We walked by the ruins of the Roman Forum and made our way to the Basilica di Santa Maria in Ara coeli (St. Mary of the Altar of Heaven) – my first taste of an old Roman church.
The first thing that struck me was the sheer majesty of Roman architecture – more specifically the intricacy of its churches. Readers of Today in Papal History, the original Popes in a Year series, and listeners of The Popecast will recall how often it’s noted that a particular pope set about restoring various Roman churches and other buildings, but I’d never gotten a full sense of the real fruit of those efforts until walking among them.
Fr.

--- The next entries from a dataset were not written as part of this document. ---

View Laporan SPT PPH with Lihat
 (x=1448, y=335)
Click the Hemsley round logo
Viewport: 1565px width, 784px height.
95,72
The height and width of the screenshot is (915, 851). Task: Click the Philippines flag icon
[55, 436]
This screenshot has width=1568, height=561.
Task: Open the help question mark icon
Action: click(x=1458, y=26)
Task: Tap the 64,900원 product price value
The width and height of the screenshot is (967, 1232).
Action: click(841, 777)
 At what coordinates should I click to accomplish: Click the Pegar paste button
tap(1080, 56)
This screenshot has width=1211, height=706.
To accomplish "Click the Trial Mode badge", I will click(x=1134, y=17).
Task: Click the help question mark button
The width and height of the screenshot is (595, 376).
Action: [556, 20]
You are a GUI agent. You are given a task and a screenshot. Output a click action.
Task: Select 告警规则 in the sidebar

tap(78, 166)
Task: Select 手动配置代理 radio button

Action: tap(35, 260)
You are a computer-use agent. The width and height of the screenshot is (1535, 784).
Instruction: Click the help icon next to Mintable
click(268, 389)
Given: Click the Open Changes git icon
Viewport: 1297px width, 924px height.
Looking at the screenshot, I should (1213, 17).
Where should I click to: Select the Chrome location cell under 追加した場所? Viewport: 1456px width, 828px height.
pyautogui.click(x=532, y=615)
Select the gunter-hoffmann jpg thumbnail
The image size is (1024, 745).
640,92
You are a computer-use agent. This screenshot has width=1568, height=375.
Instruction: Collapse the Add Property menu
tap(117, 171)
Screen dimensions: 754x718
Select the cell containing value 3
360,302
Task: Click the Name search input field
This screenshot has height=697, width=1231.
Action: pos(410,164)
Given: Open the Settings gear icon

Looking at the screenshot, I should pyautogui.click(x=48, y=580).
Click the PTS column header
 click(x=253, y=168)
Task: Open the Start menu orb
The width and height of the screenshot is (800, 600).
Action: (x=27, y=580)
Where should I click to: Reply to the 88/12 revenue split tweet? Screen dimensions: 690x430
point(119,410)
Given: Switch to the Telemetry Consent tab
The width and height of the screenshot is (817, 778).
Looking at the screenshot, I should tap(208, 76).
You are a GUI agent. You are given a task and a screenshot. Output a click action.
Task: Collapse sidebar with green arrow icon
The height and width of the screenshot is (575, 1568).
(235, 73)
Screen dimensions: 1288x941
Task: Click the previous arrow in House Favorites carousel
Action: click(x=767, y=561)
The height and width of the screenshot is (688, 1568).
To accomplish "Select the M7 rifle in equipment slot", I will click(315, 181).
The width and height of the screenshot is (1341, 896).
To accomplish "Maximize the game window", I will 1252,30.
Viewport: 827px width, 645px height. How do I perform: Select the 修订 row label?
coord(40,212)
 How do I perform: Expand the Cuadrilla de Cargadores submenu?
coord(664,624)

Ned has noted early and often the many places that destruction or deterioration has been repaired either back to its original splendor or to something even greater, and each improvement is demarcated with a plaque bearing the name of the pope who oversaw it, along with the year it occurred (and usually some other inscriptions that my paltry Latin is usually unable to decipher).
The second major thing that’s struck me so far – not to be too glib or grandiose – is the stark contrast between these centuries-old edifices and the fleeting nature of human life. So much of these churches’ wall and floor space is covered with tales of death – be it in frescoes of the martyrs or actual tombs of benefactors, priests, religious men & women, bishops, and popes.
The well-known ones – usually famous saints or past pontiffs – are recognizable enough, but nearly all of them are entirely forgotten, their past successes or failures now known only to God.
It’s been a profound reminder that although earthly accomplishments matter to a degree, closeness to the Lord in this life is paramount, because St. Therese of Lisieux was right in noting that “the world is thy ship and not thy home.”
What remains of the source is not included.